* **ABOUT THIS EXERCISE**
The response must contain every line below in which "icon" appears.

* **Stored items**
= = = =

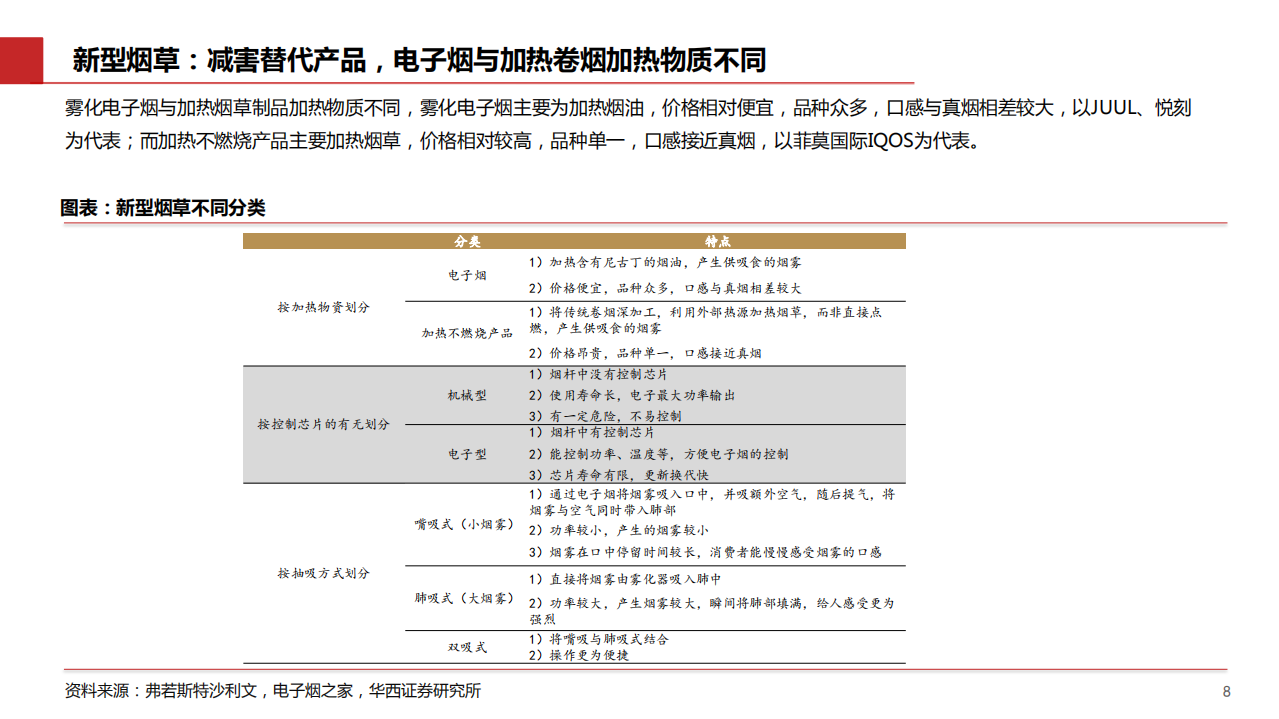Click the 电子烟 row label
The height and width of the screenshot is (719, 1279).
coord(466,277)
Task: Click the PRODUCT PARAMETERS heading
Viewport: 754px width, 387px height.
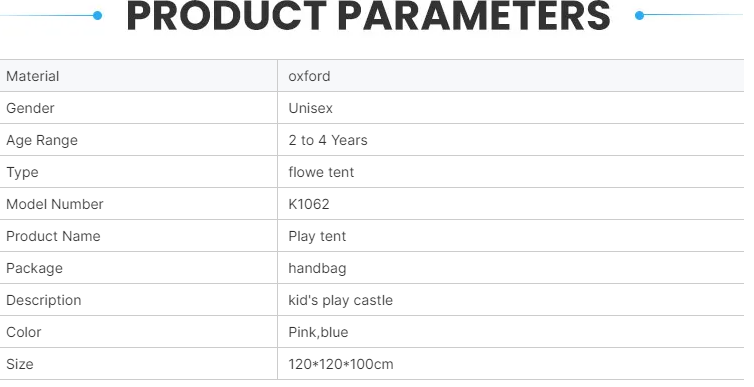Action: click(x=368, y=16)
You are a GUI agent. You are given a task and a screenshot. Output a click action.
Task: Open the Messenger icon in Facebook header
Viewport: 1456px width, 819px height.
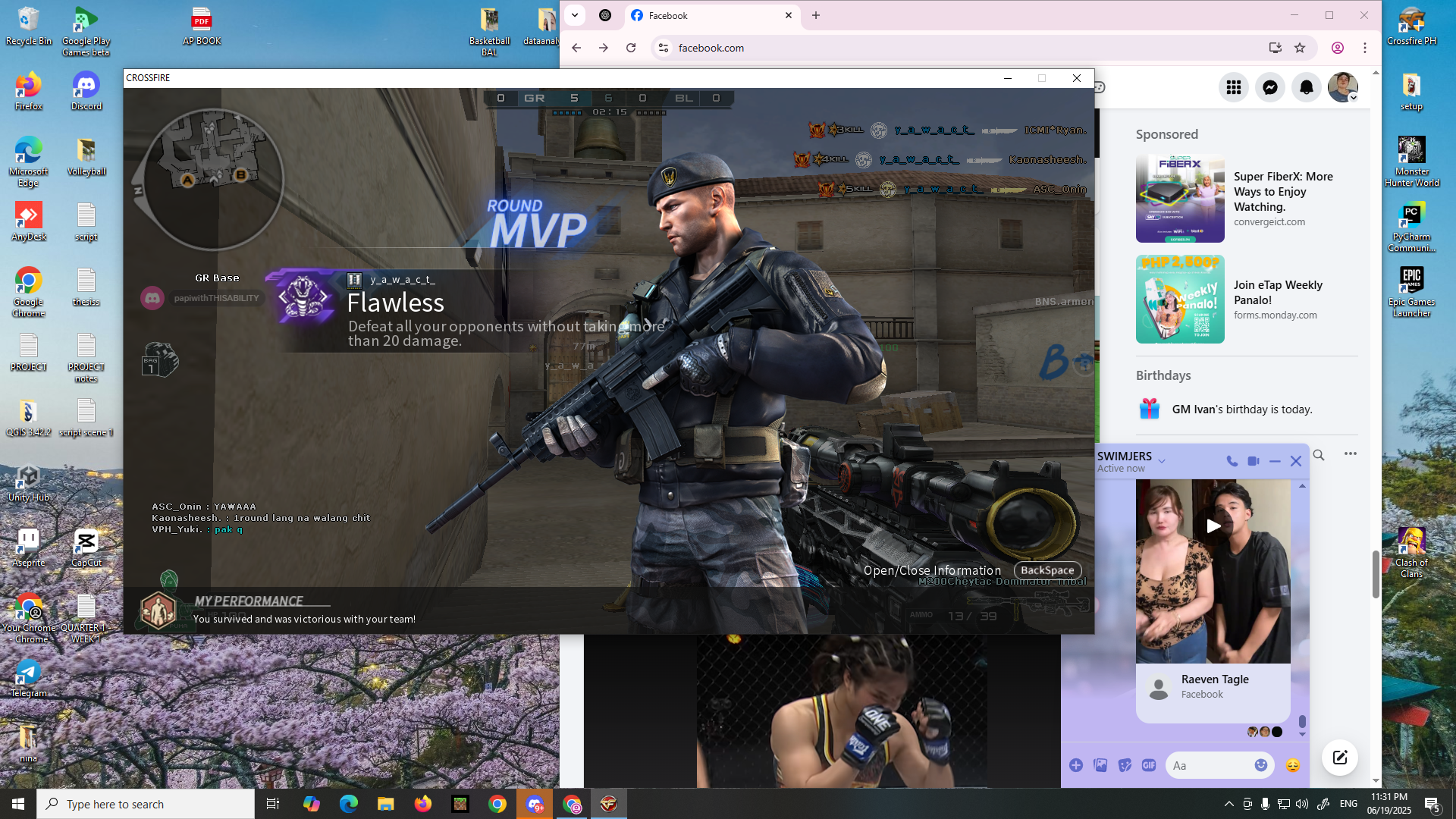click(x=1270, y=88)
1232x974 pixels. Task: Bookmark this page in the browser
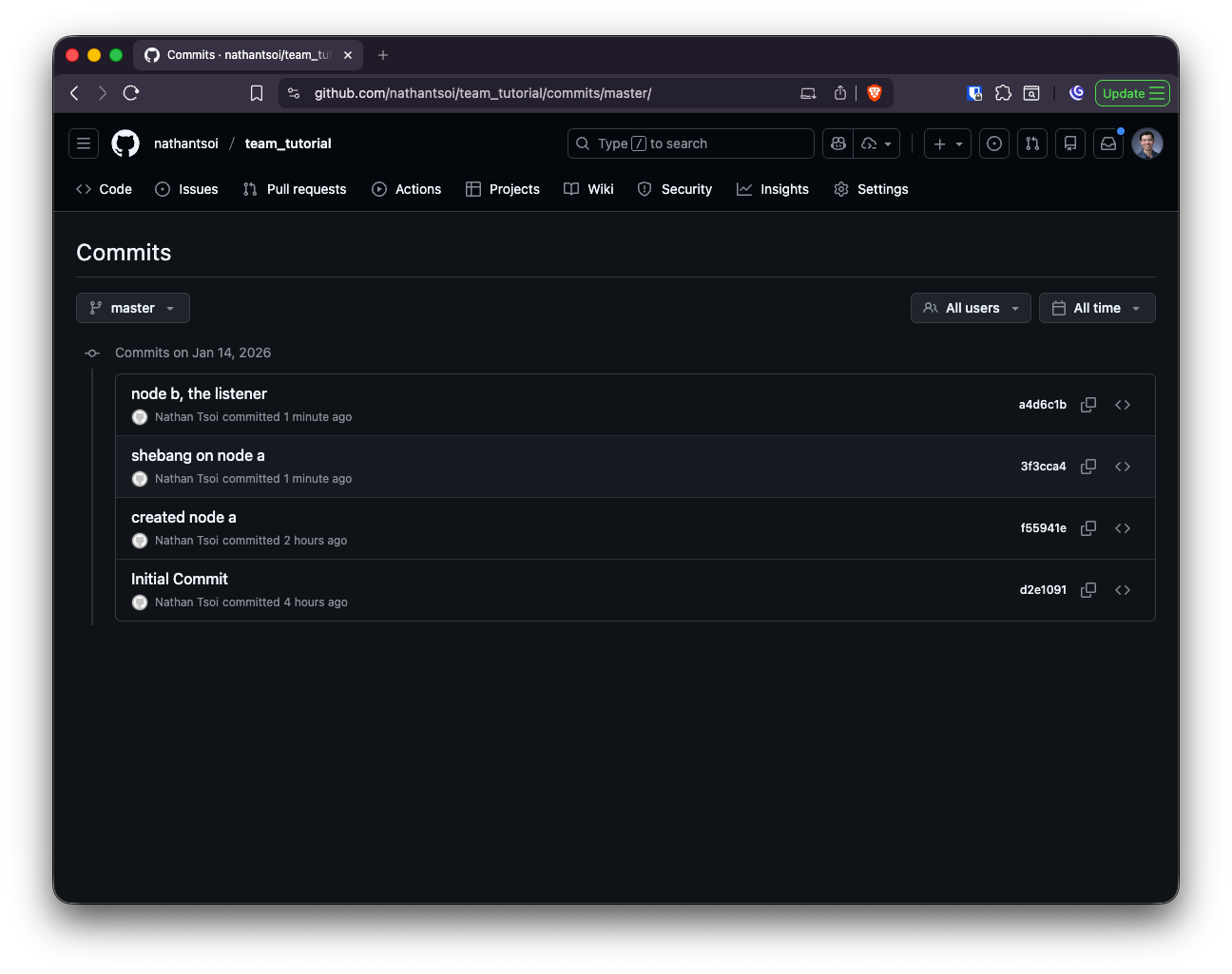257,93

= = = =

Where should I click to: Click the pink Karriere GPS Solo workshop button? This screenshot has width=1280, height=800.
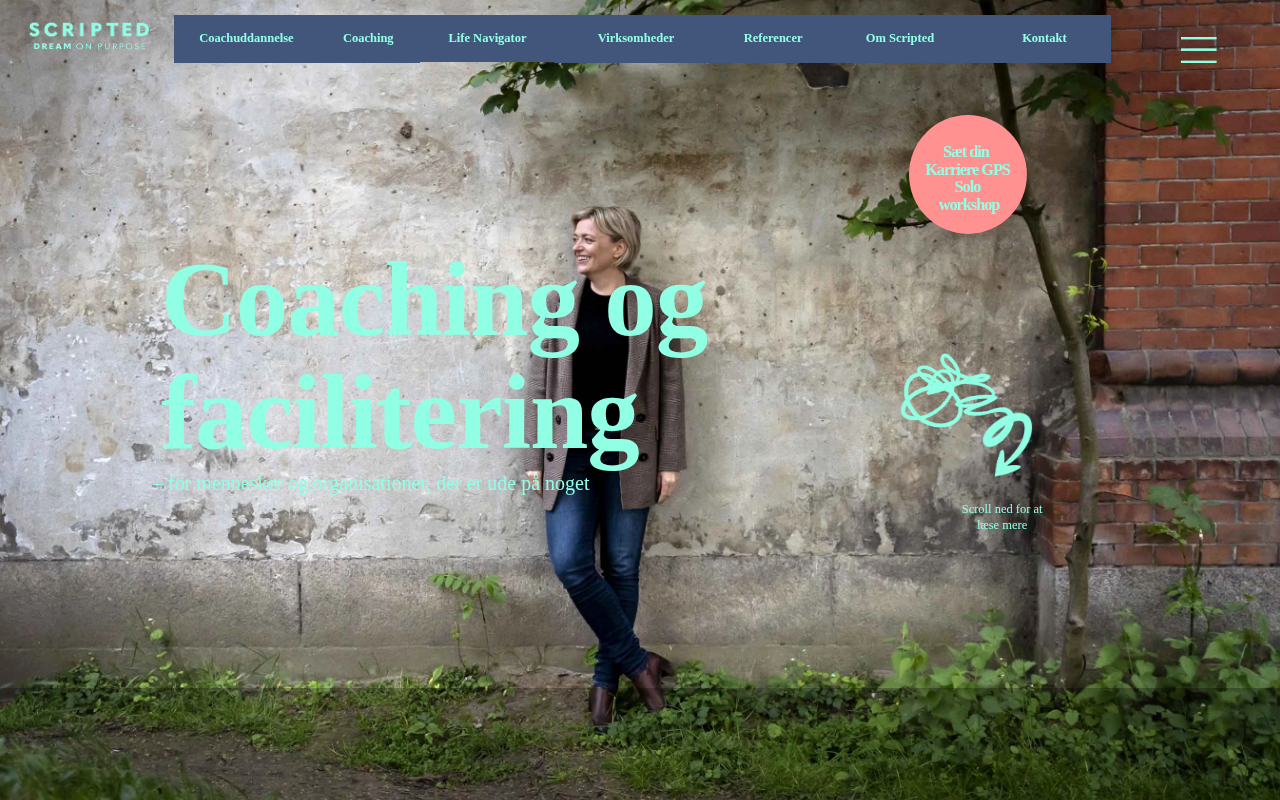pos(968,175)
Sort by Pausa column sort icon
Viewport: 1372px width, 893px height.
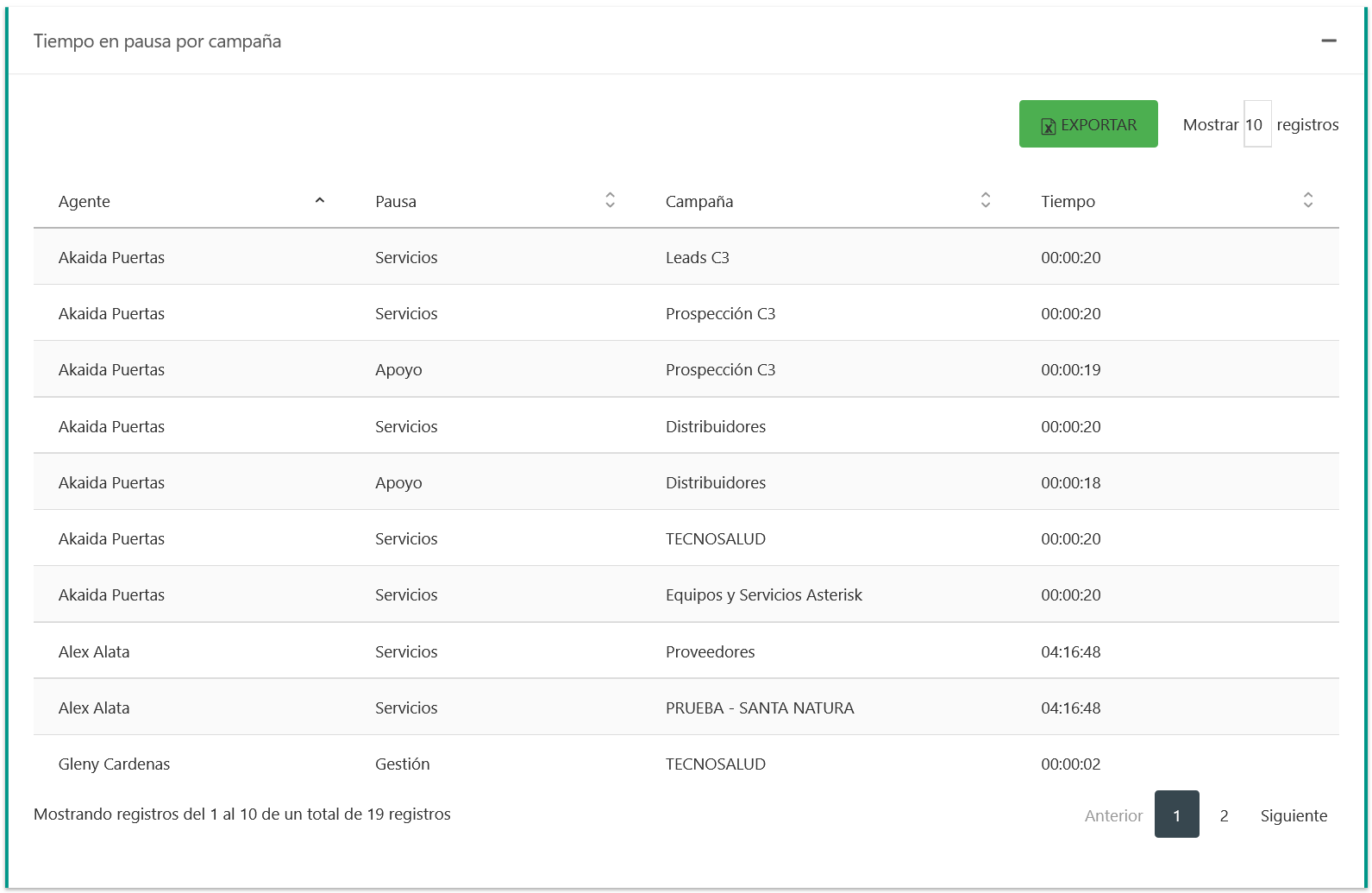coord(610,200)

= = = =

* **SOLUTION TO THE EXERCISE**
Task: Open the Messenger icon in Facebook header
Sort by Pausa column sort icon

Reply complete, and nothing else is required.